While initially peaceful, violence erupted after the demonstrators were met by police, who attempted to disperse them using tear gas. Demonstrators responded by throwing stones, molotov cocktails and tube-launched fireworks at the mounted riot police officers sent to disperse them.[60][4] The Energy Ministry reported that the country's main oil pipeline had ceased operating after being seized by indigenous protesters.[61]

Indigenous protesters accused the nation's private media of ignoring reports of police brutality and demanded that they broadcast a statement made by the demonstrators on live television. At least three private broadcasters complied and aired the live declaration, in which protest leader Jamie Vargas called for more protests during the weekend and threatened to "radicalise the protests with more force" if the nation's president continued to "play" with the nation's indigenous population.[62]

Seventeen Venezuelans were arrested at the Quito airport.

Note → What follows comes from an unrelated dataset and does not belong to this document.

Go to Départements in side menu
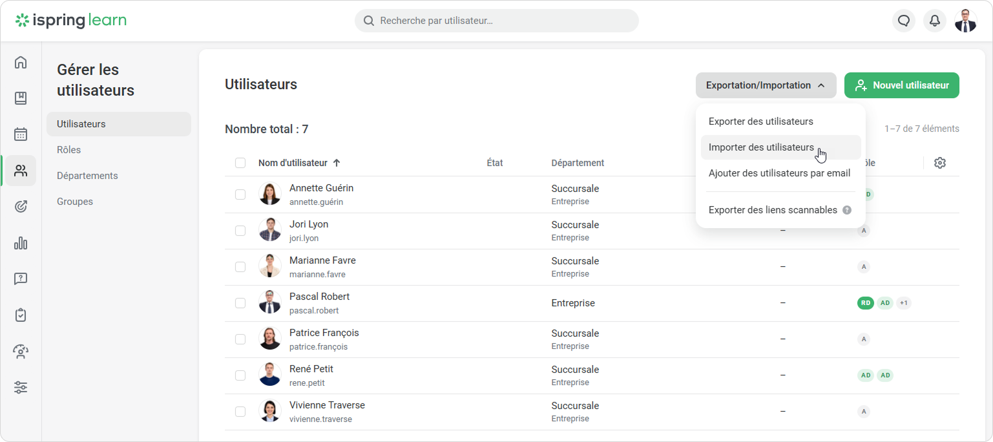993x442 pixels. pyautogui.click(x=87, y=176)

According to military officials, they had maps of planned anti-government marches and information about Moreno's personal security arrangements.[63] On 11 October, fifteen were released due to lack of evidence, while the remaining two were prohibited to exit the country.[64]

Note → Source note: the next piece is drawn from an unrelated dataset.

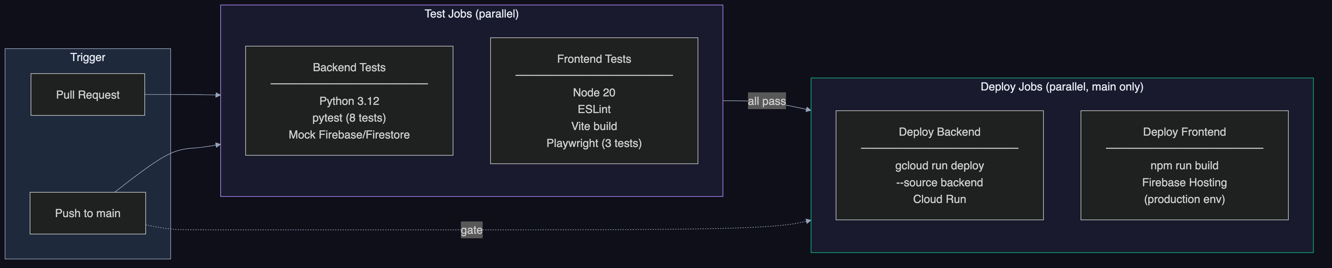Click the 'gate' dotted edge label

Call for negotiations[edit]

CONAIE listed three demands in order to begin dialogue with Moreno: the dismissal of the ministers of government and defense, the repeal of the gas subsidies decree, and finally the request for the government to "take responsibility" for the deaths that occurred during the protests.[65] On 11 October, Moreno announced, "The country must recover its calm, ... Let’s sit down and talk."[32] In a response, CONAIE dropped the demand for the return of oil subsidies as a requirement for dialogue.[32]

By 12 October, CONAIE had announced that they would participate in dialogue with the Ecuadorian government.[66] However, violent protests intensified in Quito, with the national auditor office–which contained evidence surrounding corruption cases–being set ablaze, and two media facilities being attacked by demonstrators: the offices of Teleamazonas and El Comercio.[66] While masked protesters broke into the facilities, press workers were left trapped.[66] By 3:00pm, Moreno had decreed a national curfew and deployed the Ecuadorian army, stating "We are going to restore order in all of Ecuador" and explaining that the violent protesters were not related to organized indigenous groups, such as CONAIE, instead blaming drug traffickers, organised crime, and Correa supporters.[66] In the few streets of Quito that were not blocked, taxi cabs formed a caravan that rolled through the city, honking and displaying anti-Moreno signs.[67]

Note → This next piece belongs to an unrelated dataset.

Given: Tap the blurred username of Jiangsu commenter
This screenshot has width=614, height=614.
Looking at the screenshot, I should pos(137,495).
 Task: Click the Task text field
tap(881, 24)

On 13 October, Ecuador's government stated that it had arrested 30 people accused of being involved in the previous day's burning of the auditor's office. Across the nation's capital, demonstrators set fire to car tires in order to block streets from the entry of Ecuador's military and police forces.[68] CONAIE, the umbrella organization representing indigenous groups nationwide, stated that it would agree to enter into negotiations with Moreno's government after the latter declared a readiness to issue concessions, but added that it would continue to protest, despite the curfew declaration.[69] The nation's military retook control of the park and streets leading to the National Assembly building and the torched auditor's office.[70]

Return of fuel subsidies[edit]

During the late-night hours of 13 October, the Ecuadorian government and CONAIE reached an agreement during a televised negotiation.[8][71] Both parties agreed to collaborate on new economic measures to combat overspending and debt. The government agreed to end the austerity measures at the center of the controversy and the protesters in turn agreed to end the two-week-long series of demonstrations. President Moreno agreed to withdraw Decree 883, an IMF-backed plan that caused a significant rise in fuel costs.[8][72]

Following the announcement of the deal, demonstrators were seen celebrating in Quito. After occupying the city center for weeks during the demonstrations, the protesters conducted a community clean-up project, traditionally known as minga, as they left the area.[8] While they returned makeshift barricades they had constructed from materials commandeered from construction sites, city employees removed trash in a concerted effort to restore the area.[8][73]

On October 14, Moreno signed Decree 894 returning fuel subsidies to previous levels. He also promised to form a special commission, consisting of indigenous leaders and other social organisations, which will be tasked with proposing new measures to curb Ecuador's current budget deficit.[74][5][75]

On 16 October 2019, the ombudsman Freddy Carrión announced the creation of a committee of the Defensoría del Pueblo to investigate human rights violations committed during the protests between 2 and 13 October.[76]

On 17 October, the Frente Unitario de los Trabajadores (FUT) denounced the labor reforms announced by Lenín Moreno and called for protests to continue on 30 October.[77]

Opposition prosecution[edit]

The government has blamed the chaos during the protests on former president Rafael Correa and the Citizen Revolution Movement (MRC). Lenín Moreno said that Correa was organizing an indigenous rebellion with the support of Nicolás Maduro, an allegation denied by Correa.[78][79] Since the protests started on 2 October, various MRC leaders have been arrested.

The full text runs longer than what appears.